> TO DO: Restate exactly the lines of the entries below, beginning with the first and ending with the line that holds "WORLD (49, 170)". Pictures are not copied.

*** Opening DATA TO USE ***

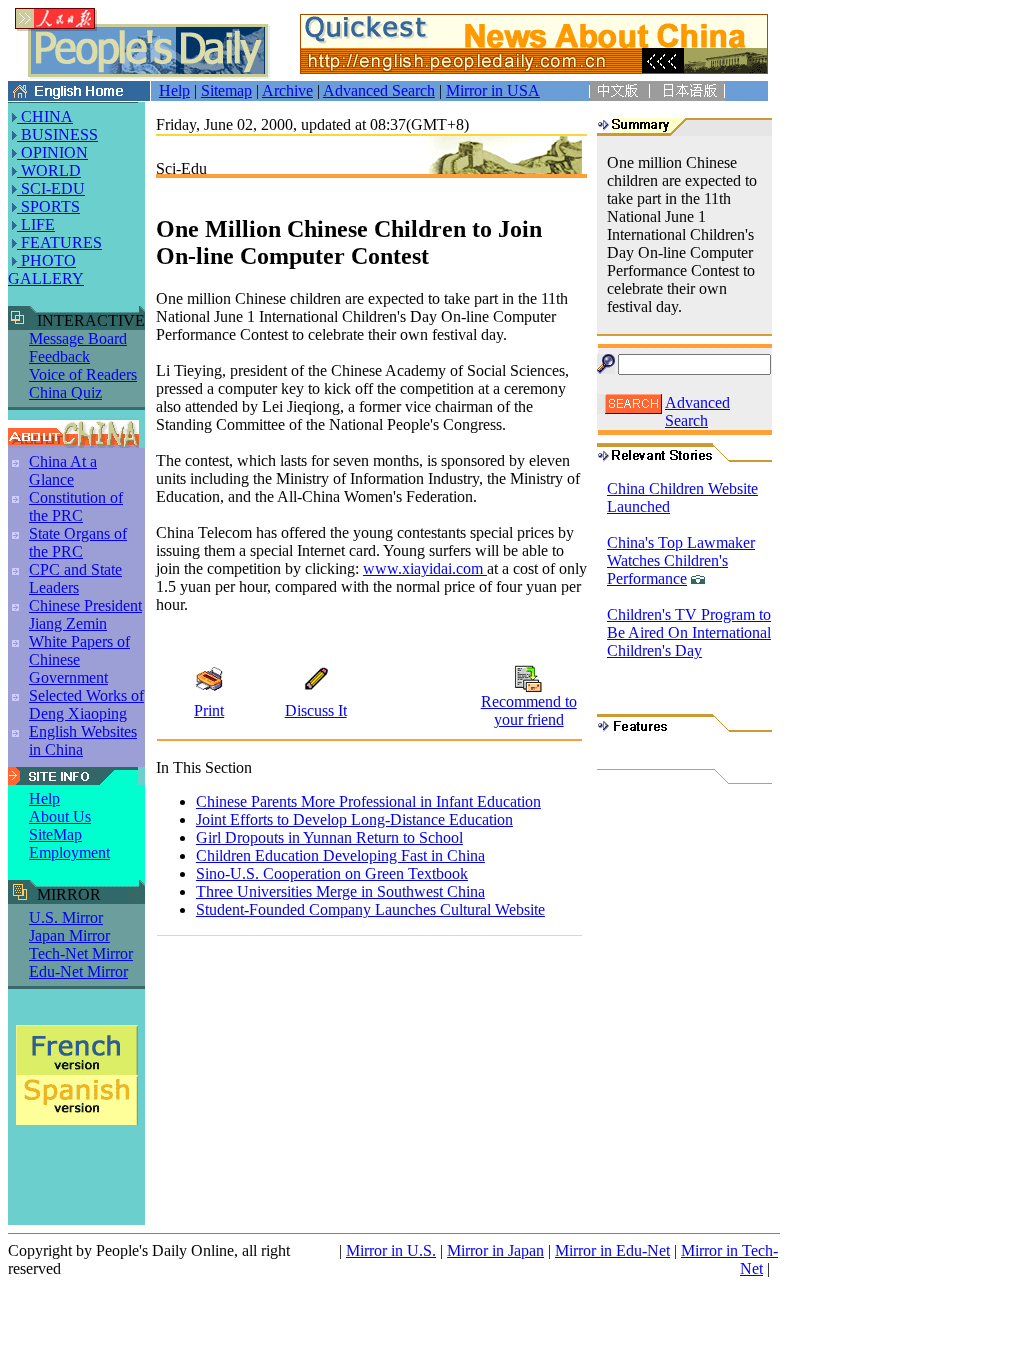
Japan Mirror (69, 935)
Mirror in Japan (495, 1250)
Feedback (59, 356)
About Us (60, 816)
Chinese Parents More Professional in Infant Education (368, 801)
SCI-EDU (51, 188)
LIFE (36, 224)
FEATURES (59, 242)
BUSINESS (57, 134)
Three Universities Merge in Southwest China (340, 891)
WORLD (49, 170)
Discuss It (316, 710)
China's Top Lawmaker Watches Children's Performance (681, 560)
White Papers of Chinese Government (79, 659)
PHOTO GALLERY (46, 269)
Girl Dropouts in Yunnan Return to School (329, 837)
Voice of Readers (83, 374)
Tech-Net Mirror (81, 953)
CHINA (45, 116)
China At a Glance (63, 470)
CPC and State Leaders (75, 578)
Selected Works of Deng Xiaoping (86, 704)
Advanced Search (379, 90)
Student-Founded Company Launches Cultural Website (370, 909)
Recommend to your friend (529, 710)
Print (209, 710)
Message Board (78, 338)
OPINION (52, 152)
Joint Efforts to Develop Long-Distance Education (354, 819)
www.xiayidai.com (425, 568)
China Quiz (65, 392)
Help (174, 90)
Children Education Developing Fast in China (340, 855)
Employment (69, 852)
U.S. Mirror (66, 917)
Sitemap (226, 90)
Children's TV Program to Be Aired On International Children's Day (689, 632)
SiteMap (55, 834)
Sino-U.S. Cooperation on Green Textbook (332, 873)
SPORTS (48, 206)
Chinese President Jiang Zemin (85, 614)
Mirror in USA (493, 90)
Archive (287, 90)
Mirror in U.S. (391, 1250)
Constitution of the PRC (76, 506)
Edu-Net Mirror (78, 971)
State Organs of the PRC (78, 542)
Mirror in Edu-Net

*** Closing DATA TO USE ***

> RESPONSE AREA:
Japan Mirror (69, 935)
Mirror in Japan (495, 1250)
Feedback (59, 356)
About Us (60, 816)
Chinese Parents More Professional in Infant Education (368, 801)
SCI-EDU (51, 188)
LIFE (36, 224)
FEATURES (59, 242)
BUSINESS (57, 134)
Three Universities Merge in Southwest China (340, 891)
WORLD (49, 170)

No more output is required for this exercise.